Johnny Cash

At Folsom Prison

At Folsom Prison

 Label :     Columbia 
 Sortie :    1968 
 Format :  Live / CD  Vinyle  K7 Audio   

Johnny Cash...
Après la série des American Recordings, je continue le débat avec un live. Du live haut de gamme dans une prison.
Dans une ambiance surchauffé, face à un public des plus imprévisible l'homme en noir n'hésite pas à attaquer avec une chanson contenant les vers 'But I shot a man in Reno just to watch him die'.
L'enregistrement est à proprement parlé unique en son genre tant la tension qui règne durant est concert est intense.
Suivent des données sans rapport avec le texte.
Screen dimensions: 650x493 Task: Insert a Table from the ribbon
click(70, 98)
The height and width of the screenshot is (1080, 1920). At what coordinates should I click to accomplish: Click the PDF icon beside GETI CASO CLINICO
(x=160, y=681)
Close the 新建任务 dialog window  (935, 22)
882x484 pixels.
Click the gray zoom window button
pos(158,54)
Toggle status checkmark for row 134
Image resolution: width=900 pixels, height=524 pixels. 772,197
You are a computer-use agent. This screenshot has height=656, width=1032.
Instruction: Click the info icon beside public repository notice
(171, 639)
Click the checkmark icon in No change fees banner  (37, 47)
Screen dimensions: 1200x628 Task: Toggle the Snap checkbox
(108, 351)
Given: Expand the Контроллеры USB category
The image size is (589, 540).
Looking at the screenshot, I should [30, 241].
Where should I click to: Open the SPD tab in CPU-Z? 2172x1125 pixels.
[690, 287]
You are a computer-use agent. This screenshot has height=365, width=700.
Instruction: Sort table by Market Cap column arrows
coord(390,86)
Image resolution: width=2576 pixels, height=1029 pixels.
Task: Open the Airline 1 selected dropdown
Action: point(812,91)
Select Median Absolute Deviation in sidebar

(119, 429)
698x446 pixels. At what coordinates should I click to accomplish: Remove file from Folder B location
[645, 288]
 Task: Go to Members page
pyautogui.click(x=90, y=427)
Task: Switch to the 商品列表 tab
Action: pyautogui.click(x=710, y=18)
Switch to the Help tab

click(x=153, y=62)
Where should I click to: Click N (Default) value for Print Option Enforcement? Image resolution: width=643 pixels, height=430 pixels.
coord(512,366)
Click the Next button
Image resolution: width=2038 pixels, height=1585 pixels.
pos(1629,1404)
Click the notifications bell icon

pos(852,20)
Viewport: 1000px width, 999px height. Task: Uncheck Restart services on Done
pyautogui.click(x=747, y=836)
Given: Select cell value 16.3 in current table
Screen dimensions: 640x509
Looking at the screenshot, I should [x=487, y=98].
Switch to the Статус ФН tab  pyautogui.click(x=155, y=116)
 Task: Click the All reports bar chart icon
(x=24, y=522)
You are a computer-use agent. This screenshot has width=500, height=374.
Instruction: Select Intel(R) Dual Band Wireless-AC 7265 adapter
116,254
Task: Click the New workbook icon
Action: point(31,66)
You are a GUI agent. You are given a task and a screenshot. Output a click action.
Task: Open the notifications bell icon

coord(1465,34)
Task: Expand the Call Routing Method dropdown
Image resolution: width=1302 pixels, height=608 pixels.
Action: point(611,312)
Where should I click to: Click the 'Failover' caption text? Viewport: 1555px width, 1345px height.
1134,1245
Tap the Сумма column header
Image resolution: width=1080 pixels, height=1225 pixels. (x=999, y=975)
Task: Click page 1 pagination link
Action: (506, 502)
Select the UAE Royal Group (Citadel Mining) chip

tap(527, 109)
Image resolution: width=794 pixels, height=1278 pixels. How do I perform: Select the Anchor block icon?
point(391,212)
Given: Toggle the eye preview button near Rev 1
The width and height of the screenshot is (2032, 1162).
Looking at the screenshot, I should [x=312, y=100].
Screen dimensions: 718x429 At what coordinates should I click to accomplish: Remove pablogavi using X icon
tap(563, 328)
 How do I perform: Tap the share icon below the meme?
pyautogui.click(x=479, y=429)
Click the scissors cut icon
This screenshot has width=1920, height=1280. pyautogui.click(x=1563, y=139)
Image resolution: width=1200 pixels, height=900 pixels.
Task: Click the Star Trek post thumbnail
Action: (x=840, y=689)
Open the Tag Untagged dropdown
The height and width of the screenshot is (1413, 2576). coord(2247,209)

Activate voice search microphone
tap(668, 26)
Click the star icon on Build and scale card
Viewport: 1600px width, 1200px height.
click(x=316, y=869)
Les taulards sont tel une marmite prête à exploser avec à coté des matons plus qu'anxieux. Mais pour avoir fréquenté des genres lieux similaires et parce qu'il aurait pu être de l'autre coté, il sait trouver les mots pour se mettre le public dans la poche. Et malgré quelques titres plus humoristiques "25 Minutes To Go" jamais la tension ne cesse réellement. L'enregistrement est un peu à la fois un best of et l'instantané d'un moment unique, en tout cas un grand moment de la musique.
Jouer dans une prison n'est pas chose simple Johnny le fera deux fois. L'expérience sera renouvelée à saint quentin. Les rééditions CD les ont couplé sur la même rondelle. On ne s'en plaindra pas.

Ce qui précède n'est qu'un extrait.